People v. Schneider

Leibowitz, J.

On October 19, 1948, the defendant was sen-

tenced to Elmira Reformatory pursuant to the provisions of section 2185 of the Penal Law. After the defendant had served approximately one month of his sentence, the assistant superintendent of Elmira informed the court that since the defendant had attained his thirtieth birthday at the time of sentence, he could not be sentenced to Elmira Reformatory under section 2185 of the Penal Law. Thereupon the defendant was recalled and on December 6, 1948, was resentenced to Sing Sing Prison for a term of ten to twelve years under the mandatory provisions governing punishment for the crime of robbery in the first degree.

The defendant now moves to set aside the resentence on the ground that the original sentence to Elmira was a legal sentence and could not be interrupted after the imprisonment had commenced (Penal Law, § 2188; Code Crim. Pro., § 470-a).
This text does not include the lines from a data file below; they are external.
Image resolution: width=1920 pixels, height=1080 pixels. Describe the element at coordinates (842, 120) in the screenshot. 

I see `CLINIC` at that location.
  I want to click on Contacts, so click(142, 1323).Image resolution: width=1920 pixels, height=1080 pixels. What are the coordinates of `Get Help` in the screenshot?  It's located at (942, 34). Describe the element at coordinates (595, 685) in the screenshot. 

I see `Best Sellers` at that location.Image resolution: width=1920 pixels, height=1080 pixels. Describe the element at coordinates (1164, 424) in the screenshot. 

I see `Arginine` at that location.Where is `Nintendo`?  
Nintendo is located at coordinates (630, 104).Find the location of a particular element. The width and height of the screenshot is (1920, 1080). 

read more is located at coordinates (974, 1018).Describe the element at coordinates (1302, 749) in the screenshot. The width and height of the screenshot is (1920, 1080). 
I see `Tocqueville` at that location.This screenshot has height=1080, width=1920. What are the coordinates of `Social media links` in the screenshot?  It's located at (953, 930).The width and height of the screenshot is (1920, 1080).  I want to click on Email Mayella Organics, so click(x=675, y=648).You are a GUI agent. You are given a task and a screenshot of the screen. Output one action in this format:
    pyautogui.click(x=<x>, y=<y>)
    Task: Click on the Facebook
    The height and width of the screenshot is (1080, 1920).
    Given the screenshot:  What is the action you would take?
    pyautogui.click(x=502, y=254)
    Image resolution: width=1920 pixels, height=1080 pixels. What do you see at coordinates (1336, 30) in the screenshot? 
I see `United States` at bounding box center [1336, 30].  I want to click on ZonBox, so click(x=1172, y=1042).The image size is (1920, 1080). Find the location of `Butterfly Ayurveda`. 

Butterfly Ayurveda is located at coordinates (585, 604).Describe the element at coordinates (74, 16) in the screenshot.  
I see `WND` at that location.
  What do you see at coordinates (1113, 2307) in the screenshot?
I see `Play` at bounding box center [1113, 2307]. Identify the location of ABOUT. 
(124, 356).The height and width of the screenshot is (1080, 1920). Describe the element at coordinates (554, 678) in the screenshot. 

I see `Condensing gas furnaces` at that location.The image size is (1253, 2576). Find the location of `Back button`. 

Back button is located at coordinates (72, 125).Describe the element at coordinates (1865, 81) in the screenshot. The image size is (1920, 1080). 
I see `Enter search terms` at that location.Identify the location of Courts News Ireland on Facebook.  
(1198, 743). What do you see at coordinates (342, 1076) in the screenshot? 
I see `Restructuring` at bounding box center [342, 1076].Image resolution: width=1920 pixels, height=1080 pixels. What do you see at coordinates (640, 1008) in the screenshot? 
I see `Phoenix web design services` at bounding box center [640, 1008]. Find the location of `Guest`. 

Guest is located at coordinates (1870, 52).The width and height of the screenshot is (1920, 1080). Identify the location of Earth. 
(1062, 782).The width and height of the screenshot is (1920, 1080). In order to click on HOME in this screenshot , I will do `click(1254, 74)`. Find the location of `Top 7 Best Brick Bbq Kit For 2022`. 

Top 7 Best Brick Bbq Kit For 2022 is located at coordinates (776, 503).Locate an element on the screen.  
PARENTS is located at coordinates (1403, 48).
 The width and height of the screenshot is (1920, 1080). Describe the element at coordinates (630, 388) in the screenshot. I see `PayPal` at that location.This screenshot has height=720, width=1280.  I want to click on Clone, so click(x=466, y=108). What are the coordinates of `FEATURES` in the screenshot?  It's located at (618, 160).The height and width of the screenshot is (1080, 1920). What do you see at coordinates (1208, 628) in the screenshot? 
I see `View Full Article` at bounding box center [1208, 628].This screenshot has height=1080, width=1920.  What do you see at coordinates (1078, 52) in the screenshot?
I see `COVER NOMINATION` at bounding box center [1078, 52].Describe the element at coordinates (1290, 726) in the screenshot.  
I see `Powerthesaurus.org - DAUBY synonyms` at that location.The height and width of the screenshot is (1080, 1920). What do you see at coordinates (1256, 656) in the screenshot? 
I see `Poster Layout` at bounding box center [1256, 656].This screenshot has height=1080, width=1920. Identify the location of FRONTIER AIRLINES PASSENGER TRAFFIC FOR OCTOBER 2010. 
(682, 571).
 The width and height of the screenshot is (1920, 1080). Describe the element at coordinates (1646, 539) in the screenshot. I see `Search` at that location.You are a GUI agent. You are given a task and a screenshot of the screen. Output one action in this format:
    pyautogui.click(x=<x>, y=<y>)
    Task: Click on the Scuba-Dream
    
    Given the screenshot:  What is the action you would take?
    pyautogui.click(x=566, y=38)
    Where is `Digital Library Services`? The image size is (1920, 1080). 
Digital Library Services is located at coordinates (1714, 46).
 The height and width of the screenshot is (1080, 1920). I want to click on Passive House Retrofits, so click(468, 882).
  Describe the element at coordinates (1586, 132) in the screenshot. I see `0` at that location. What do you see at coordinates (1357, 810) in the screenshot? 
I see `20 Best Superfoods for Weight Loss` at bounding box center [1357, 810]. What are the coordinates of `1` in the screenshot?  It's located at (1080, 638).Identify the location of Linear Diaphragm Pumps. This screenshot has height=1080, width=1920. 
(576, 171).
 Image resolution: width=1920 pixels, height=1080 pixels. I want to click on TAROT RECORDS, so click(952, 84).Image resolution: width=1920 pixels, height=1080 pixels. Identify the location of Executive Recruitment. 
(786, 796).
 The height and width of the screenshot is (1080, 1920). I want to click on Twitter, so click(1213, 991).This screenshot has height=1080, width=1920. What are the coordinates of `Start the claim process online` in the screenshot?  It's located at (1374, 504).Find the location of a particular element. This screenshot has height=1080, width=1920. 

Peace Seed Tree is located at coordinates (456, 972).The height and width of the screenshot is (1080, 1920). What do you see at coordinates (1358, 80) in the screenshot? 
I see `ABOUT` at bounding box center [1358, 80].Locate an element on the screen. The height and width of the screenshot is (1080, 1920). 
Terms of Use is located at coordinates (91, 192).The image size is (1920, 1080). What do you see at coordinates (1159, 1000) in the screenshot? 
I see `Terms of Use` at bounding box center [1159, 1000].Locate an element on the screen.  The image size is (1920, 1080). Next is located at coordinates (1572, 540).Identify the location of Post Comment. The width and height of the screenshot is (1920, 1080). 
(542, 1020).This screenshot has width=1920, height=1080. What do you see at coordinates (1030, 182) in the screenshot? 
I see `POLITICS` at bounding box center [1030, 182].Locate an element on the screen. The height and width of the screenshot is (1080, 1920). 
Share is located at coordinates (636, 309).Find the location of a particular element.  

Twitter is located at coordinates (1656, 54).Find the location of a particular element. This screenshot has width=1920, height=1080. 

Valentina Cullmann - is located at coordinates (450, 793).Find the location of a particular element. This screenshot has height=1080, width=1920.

Section 2185 of the Penal Law (the Elmira statute, so-called) provides as follows: “ A male between the ages of sixteen and thirty, convicted of a felony, who has not theretofore been convicted of a crime punishable by imprisonment in a state prison, may, in the discretion of the trial court, be sentenced to imprisonment in the Elmira reformatory, to be there confined under the provisions of law-relating to that reformatory.”

The common-law rule for computation of age is that a person attains a given age on the day preceding the anniversary of his birth (Matter of Bardol, 253 App. Div. 498, 254 App. Div. 647, affd. 278 N. Y. 543). Thus, the defendant was thirty years of age when originally sentenced and would not attain the age of thirty-one until the day preceding the thirty-first anniversary of his birth. This is not only the common-law rule still in full force as the law of this State, but is within the popular acceptance and meaning of one’s age.

There appears to be no reported decision or controlling authority in this State concerning the phrase ‘ ‘ between the ages of sixteen and thirty ”, as used in section 2185 of the Penal Law.

If it was the intention of the Legislature to restrict the operation of the Elmira statute to males under thirty, it would have so expressly stated, as.it did in the very preceding section (2184-a) dealing with sentence of males to the New York State Vocational Institution at Coxsackie, who are “ sixteen years of age or over, but less than nineteen years of age ”.

It follows, therefore, that both terminal ages are included, and that one who has reached the age of thirty, but has not *748attained his thirty-first birthday, may be sentenced to Elmira Reformatory.

The original sentence to Elmira Reformatory was a legal sentence. The order of resentence dated December 6, 1948, should be vacated, the original sentence dated October 19, 1948, reinstated, and the defendant ordered removed from Sing Sing Prison to Elmira Reformatory, there to be dealt with in accordance with the provisions of the said original sentence. Settle order on notice.